OneFS implements various types of internal locking mechanisms along with the means to resolve the locks. These mechanisms are used across end-user protocols, system jobs, and file system domains. There are four types of lock events that InsightIQ tracks which are important for performance monitoring:
The Locked File Systems Events Rate measures the number of locks the system has at any given time. The higher this number, the more work your cluster is performing. Every file access requires a lock, so the higher this number, the more files and more processing the cluster is performing.
The blocked and contended numbers are two aspects of the same phenomenon. When a thread requests access to a file that another thread has already locked, the new thread will block. This action causes the blocked count to increase while the thread that has the lock is notified that another thread is requesting access to the file. This result causes the contended count to increase. A high blocked number or contended number that is sustained for a long time can indicate that the workload is suboptimal. lightly shifting the workload or access may improve performance. Oftentimes, this contention is caused by internal cluster operations, such as taking snapshots or running SyncIQ simultaneously on the same dataset.

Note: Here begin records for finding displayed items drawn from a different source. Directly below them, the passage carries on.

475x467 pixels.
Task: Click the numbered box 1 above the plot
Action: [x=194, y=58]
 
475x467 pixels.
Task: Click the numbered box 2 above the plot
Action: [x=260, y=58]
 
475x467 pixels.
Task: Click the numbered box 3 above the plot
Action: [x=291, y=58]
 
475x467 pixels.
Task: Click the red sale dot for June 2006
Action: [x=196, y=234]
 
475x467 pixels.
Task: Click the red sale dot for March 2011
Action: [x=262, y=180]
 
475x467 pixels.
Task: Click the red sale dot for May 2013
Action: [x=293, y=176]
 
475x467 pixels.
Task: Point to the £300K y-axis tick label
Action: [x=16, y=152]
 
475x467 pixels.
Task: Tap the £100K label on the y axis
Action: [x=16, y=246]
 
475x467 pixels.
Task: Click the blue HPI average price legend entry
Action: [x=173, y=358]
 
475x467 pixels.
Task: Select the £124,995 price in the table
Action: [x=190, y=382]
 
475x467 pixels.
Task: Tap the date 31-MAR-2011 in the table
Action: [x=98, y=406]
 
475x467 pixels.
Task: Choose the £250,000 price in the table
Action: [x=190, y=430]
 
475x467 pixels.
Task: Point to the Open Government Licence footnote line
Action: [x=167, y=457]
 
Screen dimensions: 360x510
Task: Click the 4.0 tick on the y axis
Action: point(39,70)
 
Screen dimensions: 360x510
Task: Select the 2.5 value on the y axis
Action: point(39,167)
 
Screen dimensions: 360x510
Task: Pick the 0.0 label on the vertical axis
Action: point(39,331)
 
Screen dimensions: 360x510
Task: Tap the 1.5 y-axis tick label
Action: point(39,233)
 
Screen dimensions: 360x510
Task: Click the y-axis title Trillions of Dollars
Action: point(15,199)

Providing a reasonable value for this metric is difficult as the workload influences how often a blocked event will occur. The number will scale with the number of nodes and total workload on the system.

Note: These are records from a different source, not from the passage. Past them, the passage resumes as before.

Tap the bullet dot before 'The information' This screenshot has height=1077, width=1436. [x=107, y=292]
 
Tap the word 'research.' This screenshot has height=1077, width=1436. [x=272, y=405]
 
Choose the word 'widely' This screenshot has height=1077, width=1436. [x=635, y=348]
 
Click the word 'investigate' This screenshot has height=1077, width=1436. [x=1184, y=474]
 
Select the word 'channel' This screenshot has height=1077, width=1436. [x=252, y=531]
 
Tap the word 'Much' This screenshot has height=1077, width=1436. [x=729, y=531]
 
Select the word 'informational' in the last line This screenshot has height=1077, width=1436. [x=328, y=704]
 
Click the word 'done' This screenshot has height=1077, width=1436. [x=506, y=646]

The most serious issues occur with the deadlock type of events. OneFS tries to avoid deadlocks, although they are expected in certain situations by design in order to improve performance. Breaking a deadlock is expensive in that the threads that are deadlocked need to unwind their work and try again. The Deadlocked File System Events Rate counts the number of occurrences where a lock had to be forcibly broken by the system. Generally, you should have zero occurrences. A very small number that spans a large time period is not a cause for concern. A high rate that happens frequently signifies a potential issue.